Davy Crockett
The battle for the Alamo
His death...

How did Davy really die?
What actually happened at the Alamo?

All of these years later, there is still controversy...

Poster art of Davy crockett (John Wayne), 
along with Jim Bowie (Richard Widmark) and Travis (Lawrence Harvey) from the film 'The Alamo'

March 6, 1836
The battle for the Alamo is over.

In just 90 minutes (or less), the Mexican army, led by General Santa Anna,
had overrun the Alamo and just about all the defenders were dead.

In one of the rooms,
a handful of Alamo defenders prepared to fight to the death.

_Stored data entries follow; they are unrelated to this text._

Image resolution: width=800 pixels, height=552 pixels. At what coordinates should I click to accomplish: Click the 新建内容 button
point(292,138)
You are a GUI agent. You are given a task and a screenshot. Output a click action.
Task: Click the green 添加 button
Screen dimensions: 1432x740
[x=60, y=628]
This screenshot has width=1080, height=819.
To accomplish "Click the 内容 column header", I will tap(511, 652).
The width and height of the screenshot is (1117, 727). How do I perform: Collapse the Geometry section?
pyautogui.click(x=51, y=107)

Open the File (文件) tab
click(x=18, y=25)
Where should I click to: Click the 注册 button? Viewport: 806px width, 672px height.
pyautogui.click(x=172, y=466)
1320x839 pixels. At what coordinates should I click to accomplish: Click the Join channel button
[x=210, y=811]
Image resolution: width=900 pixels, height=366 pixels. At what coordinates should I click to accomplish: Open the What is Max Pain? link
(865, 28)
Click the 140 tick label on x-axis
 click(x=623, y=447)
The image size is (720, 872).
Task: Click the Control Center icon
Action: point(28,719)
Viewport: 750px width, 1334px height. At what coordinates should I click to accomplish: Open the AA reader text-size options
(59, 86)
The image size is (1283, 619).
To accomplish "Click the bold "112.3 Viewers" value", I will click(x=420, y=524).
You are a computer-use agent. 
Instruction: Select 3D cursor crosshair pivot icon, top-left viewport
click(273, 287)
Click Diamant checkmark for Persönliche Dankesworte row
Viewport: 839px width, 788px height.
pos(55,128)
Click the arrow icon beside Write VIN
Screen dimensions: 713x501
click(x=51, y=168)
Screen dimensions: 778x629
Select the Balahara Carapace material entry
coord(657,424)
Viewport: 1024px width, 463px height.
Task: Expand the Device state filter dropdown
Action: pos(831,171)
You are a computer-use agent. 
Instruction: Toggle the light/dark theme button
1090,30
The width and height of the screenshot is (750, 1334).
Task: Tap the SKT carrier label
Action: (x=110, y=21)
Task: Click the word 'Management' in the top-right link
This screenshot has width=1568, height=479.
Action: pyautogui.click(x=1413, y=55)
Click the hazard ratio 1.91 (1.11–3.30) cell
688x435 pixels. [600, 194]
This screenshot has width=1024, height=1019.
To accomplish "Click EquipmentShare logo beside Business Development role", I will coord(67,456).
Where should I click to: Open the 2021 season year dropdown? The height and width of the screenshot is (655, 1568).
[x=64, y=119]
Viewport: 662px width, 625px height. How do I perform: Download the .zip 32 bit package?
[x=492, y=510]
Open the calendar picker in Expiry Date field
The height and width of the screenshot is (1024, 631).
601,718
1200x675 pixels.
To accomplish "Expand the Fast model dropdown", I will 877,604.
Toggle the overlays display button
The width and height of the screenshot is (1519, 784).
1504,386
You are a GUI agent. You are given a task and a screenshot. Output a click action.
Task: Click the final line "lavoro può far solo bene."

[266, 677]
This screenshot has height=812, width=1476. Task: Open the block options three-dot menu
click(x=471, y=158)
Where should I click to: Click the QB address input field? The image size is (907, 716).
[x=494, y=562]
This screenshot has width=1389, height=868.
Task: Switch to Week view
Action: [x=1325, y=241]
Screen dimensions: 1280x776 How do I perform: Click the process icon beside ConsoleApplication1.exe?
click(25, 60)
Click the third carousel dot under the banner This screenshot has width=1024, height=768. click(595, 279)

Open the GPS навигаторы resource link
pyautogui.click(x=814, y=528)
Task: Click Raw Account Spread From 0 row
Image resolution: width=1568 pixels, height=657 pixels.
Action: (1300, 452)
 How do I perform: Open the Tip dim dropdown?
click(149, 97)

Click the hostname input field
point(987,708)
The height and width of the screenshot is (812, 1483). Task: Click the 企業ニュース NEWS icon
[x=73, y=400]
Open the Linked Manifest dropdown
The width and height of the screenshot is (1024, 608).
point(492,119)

Was Davy Crockett one of these men?

This is a portrait of Davy Crockett

This is a portrait of Davy Crockett.

An unexpected hero rose to the occasion...
Mexican General Castrillon.

Castrillon implored the defenders to surrender.
He said that the fighting was over; it was not necessary to die.

The defenders, five or six, came out of the room and stood there, with guns and bayonets pointed at them.
They were resigned to their destinies.

General Santa Anna arrived on the scene, outraged that his order to take no prisoners was being disobeyed.

Castrillon argued with the Commanding General.

One of the men was much older than the others.
(Crockett was fifty years old. Most of the men defending the Alamo were much younger).

The older man argued for his life and his companions.

Santa Anna became more angry and ordered the execution of the prisoners.
Most of the Mexican officers present, did not want to stoop to a barbaric act of killing helpless prisoners.

However, several of the officers, perhaps wanting to impress General Santa Anna,
fell upon the prisoners with swords and guns.

Mexican Lieutenant De La Pena was there and later wrote about it.
"Though tortured before they were killed, these unfortunates died without complaining
and without humiliating themselves before their torturers".
General Castrillon, angrily stormed off to his tent.

It had always been reported that Crockett was among a handful of Alamo defenders
who had been captured and then executed.
In fact, it was general knowledge up to the 1900's.


However, in the 1950's, Walt Disney showed Crockett going down swinging his rifle, 'Old Betsy'.
(Crockett had been given a rifle that he called 'Pretty Betsy'.
He did not take that rifle to Texas. He took his old rifle, also called 'Betsy'.
It was probably the Walt Disney people who coined it 'Old Betsy'.).

Later, John Wayne showed Crockett dying, by blowing up the powder keg room.
No one blew up the powder keg room, even though one man did try.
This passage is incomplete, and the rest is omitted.